5 Things to Know When Buying a Microscope
If you’re wondering how to buy a good microscope, then the following article will give you the information you need to make a great choice. First-time microscope buyers should pay close attention so they’re getting a good deal. There are some things to look for that will help you make a smart purchase that you’re satisfied with for years to come. If you’ve purchased a microscope in the past, these tips serve as a practical refresher.
Buy from a Reputable Dealer
Where to buy a microscope is one of the first considerations. Buying a microscope at a department store or a toy shop can seem like a great deal when it comes to price, but this is definitely one of those situations where you get what you pay for. If you’re serious about microscopy, then purchasing a quality tool from a reputable dealer makes all the difference
Most department stores and toy shops sell low-end microscopes that do not have the precision a serious enthusiast wants. The resolution is low, stability is an issue, and the end result isn’t worth the effort. In all transparency, New York Microscope Company does sell microscopes, but we’re here to help you get the right microscope for your needs. We want you to be completely satisfied with your purchase from our company.
Magnification and Resolution
Yes, magnification is an important part of purchasing a microscope, but it’s not the only thing to research. Resolution is also a critical component when you’re ready to buy a microscope.
Magnification in a microscope is determined by multiplying the power of the objective lens by the eyepiece. Magnification is often easy to change. In fact, many microscopes come with more than one objective lens, so you can add or subtract your magnification levels.
Resolution is another key element to consider when buying a microscope. Resolution is the ability to distinguish details of a specimen. The more crisp and clear the image is, the better the resolution and the more enjoyable your experience will be. Make sure you’re getting a resolution that’s suitable for what you will be viewing.
Stereo or Compound Microscope
Another key consideration is if you should buy a stereo microscope or a compound microscope. The main difference between a compound microscope and a stereo microscope is what they’re used to observe.
Compound microscopes are typically used to see very small objects that can’t be seen with the naked eye. Stereo microscopes are used to carefully inspect larger items like intricate mechanics, minerals, insects, etc.
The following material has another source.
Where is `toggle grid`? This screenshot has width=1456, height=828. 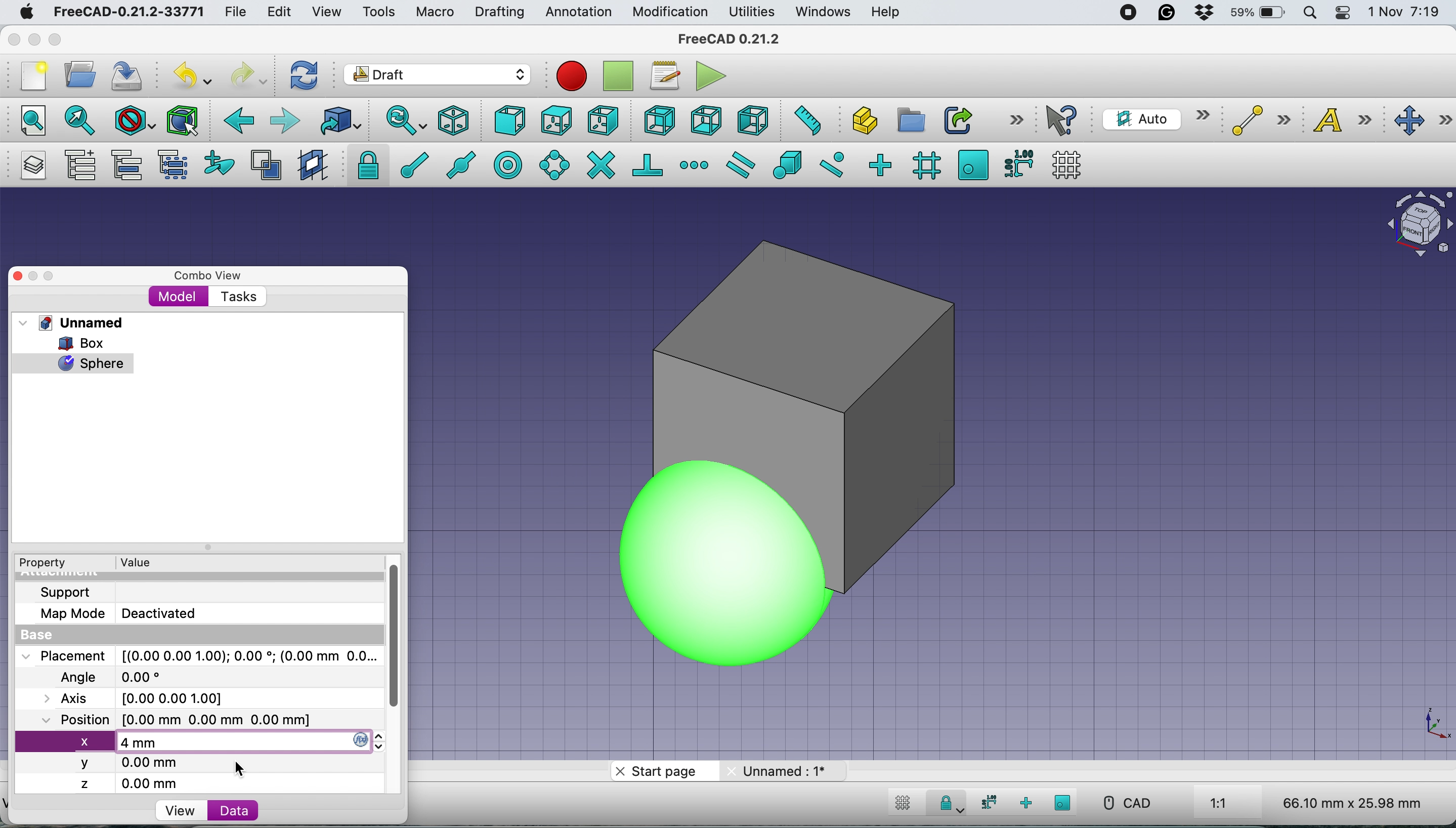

Compound microscopes have greater optical resolution with higher magnification because they’re used for viewing small specimens. Stereo microscopes do not need as much magnification or resolution because they’re used on larger specimens.
Use of Microscope
The decision between a stereo and compound microscope brings us to our next consideration, and it’s a very important one – how will you use your microscope? Choosing between stereo and compound microscopes is one big factor that is directly related to the application, but there are more. Both types of microscopes have multiple options that are important factors in the use of your microscope.
Some things to consider that relate directly to your intended application include the number of eyepieces, the stage, the focusing system, portability, and if your microscope will be used by adults or children.
There are different light sources for microscopes, and each one has some benefits and downfalls. Understanding which light source is best for your needs helps you quickly narrow down the field of available options.
- Arc lamp. This light source is used in fluorescence microscopes which are typically used to study organic and inorganic materials. Light is created through an electric arc or voltaic arc between two electrodes.
- LED. Light-emitting diodes, more commonly known as LED, are used in fluorescence microscopes and are noted for their ability to produce light with little energy and without generating much heat.
- Tungsten lamp. Incandescent lamps or tungsten lamps use wire filaments made from tungsten, similar to classic household light bulbs. They’re an incredibly reliable and inexpensive light source.
- Halogen lamp. A halogen lamp is technically an incandescent bulb, but they tend to last longer. The use of bromine gas and a layer of quartz helps the bulb stay cooler and use less power. They cost more initially but can save money over time.
These five tips should help you buy a microscope that fits your needs, gives you a reliable and enjoyable image, and lasts a long time. While we didn’t specifically mention price as a consideration, it obviously will need to play into your equation. Narrowing down your options by using the above criteria and then selecting a model that fits your budget is a good way to ensure you’re getting the most suitable microscope for your budget.